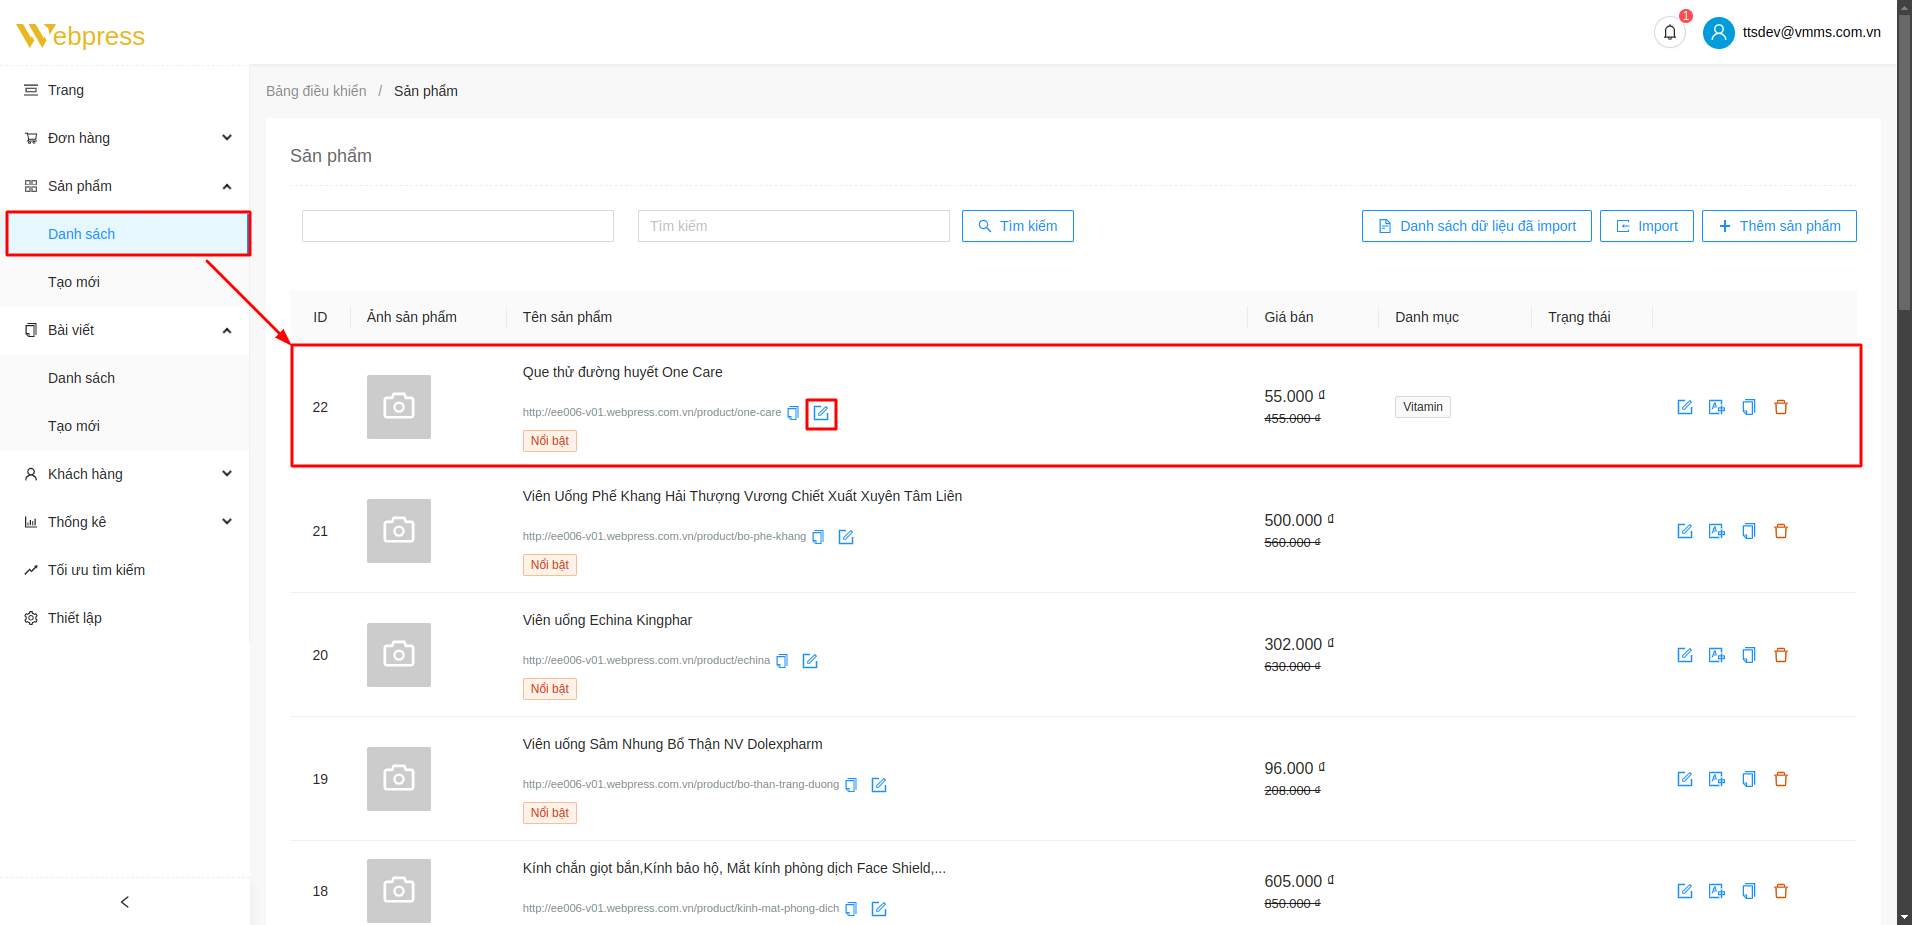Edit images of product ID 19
* * *
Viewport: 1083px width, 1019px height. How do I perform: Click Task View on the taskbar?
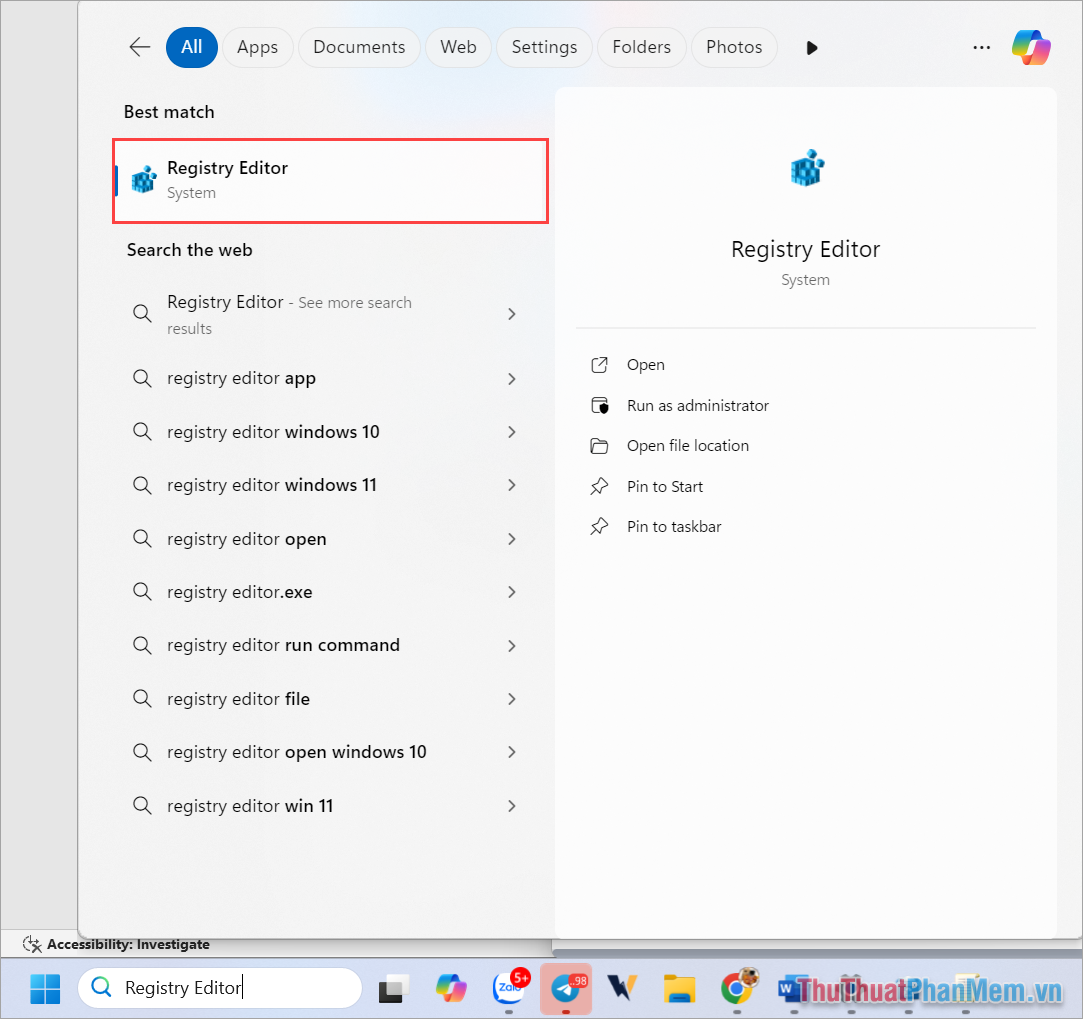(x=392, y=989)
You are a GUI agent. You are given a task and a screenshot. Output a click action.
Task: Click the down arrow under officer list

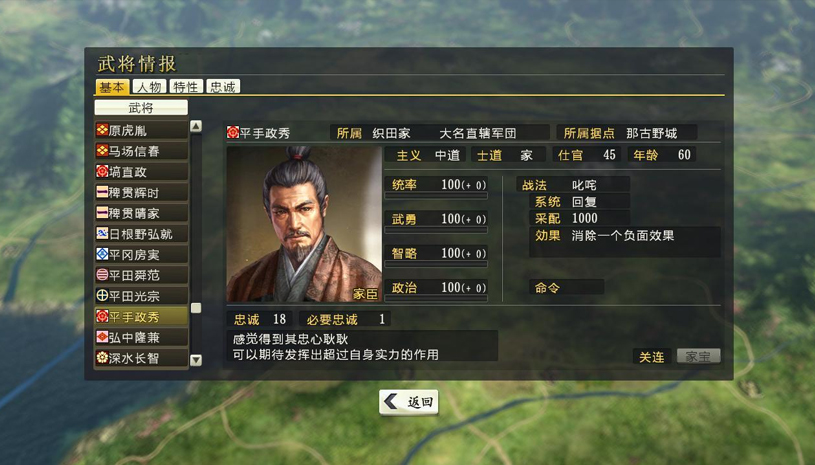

Set problem :: Copy out word for word everything in the entries from the line that contains "You are a GUI" down to the line that contains "Task: Click the down arrow under officer list", including both of those lines.

Written response ::
You are a GUI agent. You are given a task and a screenshot. Output a click action.
Task: Click the down arrow under officer list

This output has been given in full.